--- Start Selected excerpt ---
Court of Errors and Appeals
Feb 3, 1930
148 A. 737 (N.J. 1930)

Opinion

Submitted October 26, 1929 —

Decided February 3, 1930.

1. The plaintiffs were tenants of the defendant occupying the easterly apartment on the third floor of the premises. The plaintiff Mildred Bolitho took hold of the clothes line for the purpose of hanging clothes thereon, when the post and railing gave way, throwing her off the porch on the ground, causing the injuries sued for. Held, it was not error, for the trial court to refuse the motions for a nonsuit of the plaintiffs or to direct a verdict in favor of the defendant. Charney v. Cohen, 94 N.J.L. 381; affirmed, 95 Id. 538; that case is directly in point and it is controlling.

2. In this state, it is established as a general rule, the landlord is not liable for injuries sustained by a tenant or his family or guests. An exception to the rule is where the landlord retains to himself control of the halls and stairways for the common use of the occupants or those having lawful occasion to be there, or when, the landlord agrees or assumes a legal obligation to repair in such cases, the landlord is bound to take reasonable care to have such places reasonably fit for use, and whether that was done in this case is a jury question.

On appeal from the Supreme Court.

For the respondents, Oliver K. Day.

For the appellant, Collins Corbin and Markley Broadhurst.


This suit was brought to recover compensation for personal injuries, direct injuries to the wife, Mildred Bolitho, and incidental injuries to the husband, Henry W. Bolitho. The trial resulted in verdicts and judgments against the defendant and in favor of the plaintiffs. The defendant appeals and files eighteen grounds of appeal: First and second, error by the trial judge in refusing to nonsuit the plaintiffs or direct a verdict in favor of the defendant; three to eighteen, alleged errors in the charge to the jury by the trial judge, which are not argued in the appellant's brief. The grounds of appeal, however, are argued in the appellant's brief under two heads: First. There was no evidence that the porch which gave way, causing the injuries sued for, was a common passageway, the possession and control of which were retained by the defendant.
--- End Selected excerpt ---
[Instruction A] In the opinion excerpt, how many grounds of appeal does the defendant file?
[Instruction B] Copy out the lines of the entries verbatim, starting with the line with "dishwasher [739, 299]" and going on through the line with "toasted [207, 526]".
The opinion excerpt and the entries have nothing to do with each other.
--- Start Entries shown ---
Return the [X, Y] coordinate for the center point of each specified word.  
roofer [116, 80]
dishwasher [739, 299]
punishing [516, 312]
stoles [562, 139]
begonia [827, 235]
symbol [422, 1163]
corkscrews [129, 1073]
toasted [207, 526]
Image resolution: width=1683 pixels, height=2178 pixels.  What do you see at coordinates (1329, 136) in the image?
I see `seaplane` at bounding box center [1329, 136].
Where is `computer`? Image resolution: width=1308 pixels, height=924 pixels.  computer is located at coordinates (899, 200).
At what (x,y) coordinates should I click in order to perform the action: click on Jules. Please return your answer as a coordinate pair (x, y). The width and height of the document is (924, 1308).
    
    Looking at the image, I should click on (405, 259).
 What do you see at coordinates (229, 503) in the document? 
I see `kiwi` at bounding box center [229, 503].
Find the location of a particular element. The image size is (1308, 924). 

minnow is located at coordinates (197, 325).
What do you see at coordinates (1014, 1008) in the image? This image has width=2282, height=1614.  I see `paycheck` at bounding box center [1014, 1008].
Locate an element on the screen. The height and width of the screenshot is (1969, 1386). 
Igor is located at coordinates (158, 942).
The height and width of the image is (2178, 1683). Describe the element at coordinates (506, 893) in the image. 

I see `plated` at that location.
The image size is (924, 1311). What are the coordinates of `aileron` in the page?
--- End Entries shown ---
[Correct answer A] Eighteen.

[Correct answer B]
dishwasher [739, 299]
punishing [516, 312]
stoles [562, 139]
begonia [827, 235]
symbol [422, 1163]
corkscrews [129, 1073]
toasted [207, 526]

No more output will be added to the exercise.